La primera ministra también manifestó que confía en que el panorama venezolano mejore con el liderazgo de Delcy Rodríguez, en un tono que combina expectativa con prudencia: por un lado, celebra que se abra una etapa distinta tras la captura de Maduro; por el otro, evita comprometerse con un optimismo total sobre una transición aún incierta.

Liberación de dos italianos: “señal de gran valor”

Más allá del debate ideológico, Meloni confirmó la liberación de dos ciudadanos italianos que permanecían encarcelados en Venezuela. Según explicó, se trata de una medida que interpreta como un gesto con potencial pacificador y como un primer paso hacia un clima más constructivo en la relación bilateral. “Espero nuevos pasos en esta dirección”, afirmó, reforzando el mensaje de que Roma seguirá presionando por más excarcelaciones.

Entre las personas liberadas figuran Luigi Gasperin, empresario de 77 años, y Biagio Pilieri, periodista y político de 60 años con doble nacionalidad. Ambos fueron detenidos en 2024 tras sumarse a protestas contra el gobierno de Maduro, según reportes recogidos por la prensa italiana. Su excarcelación fue recibida por el Ejecutivo italiano como una señal positiva en medio de un escenario que todavía permanece en transición.

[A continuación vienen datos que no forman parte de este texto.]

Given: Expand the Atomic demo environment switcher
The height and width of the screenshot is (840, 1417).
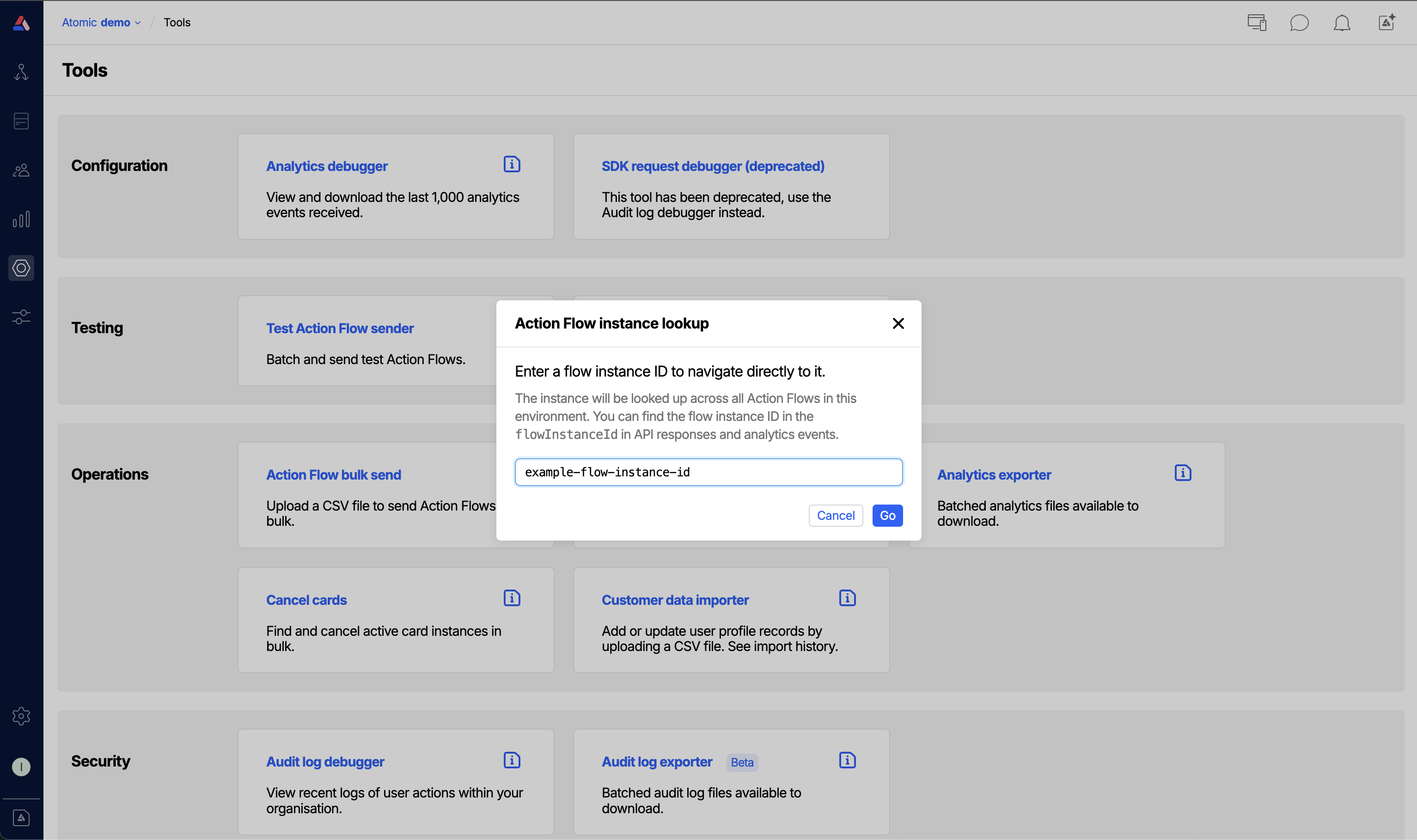Looking at the screenshot, I should coord(101,22).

Un caso pendiente: el cooperante Alberto Trentini

Sin embargo, el Gobierno italiano reconoce que no todos los expedientes están cerrados. Meloni no ofreció novedades sobre Alberto Trentini, un cooperante italiano encarcelado en Venezuela desde hace más de un año. Según reportes previos, Trentini ha recibido solo dos visitas del embajador italiano durante su detención, una situación que ha generado presión sobre Roma para intensificar gestiones diplomáticas.

La continuidad de este caso funciona como termómetro de la evolución real de la nueva etapa en Caracas. Si se producen nuevas liberaciones, el gobierno de Meloni podría consolidar su narrativa de que el cambio político permite abrir puertas de diálogo. Si no ocurre, Roma podría endurecer aún más su postura.

Discurso interno con impacto internacional

Las palabras de Meloni sobre Venezuela reflejan una doble estrategia: hacia dentro, refuerzan su confrontación con la izquierda italiana y su visión del mundo como un campo de batalla cultural; hacia fuera, posicionan a Italia como un actor atento a la transición venezolana y dispuesto a capitalizar cualquier gesto de apertura, especialmente en materia humanitaria.

Al calificar de “surrealista” el discurso de sus adversarios, Meloni no solo busca ganar un punto político doméstico. También proyecta una lectura internacional que reivindica a los exiliados como voz legítima de su país y que apuesta por una diplomacia pragmática: presión por derechos, celebración de avances y vigilancia sobre lo que ocurra con quienes aún permanecen privados de libertad.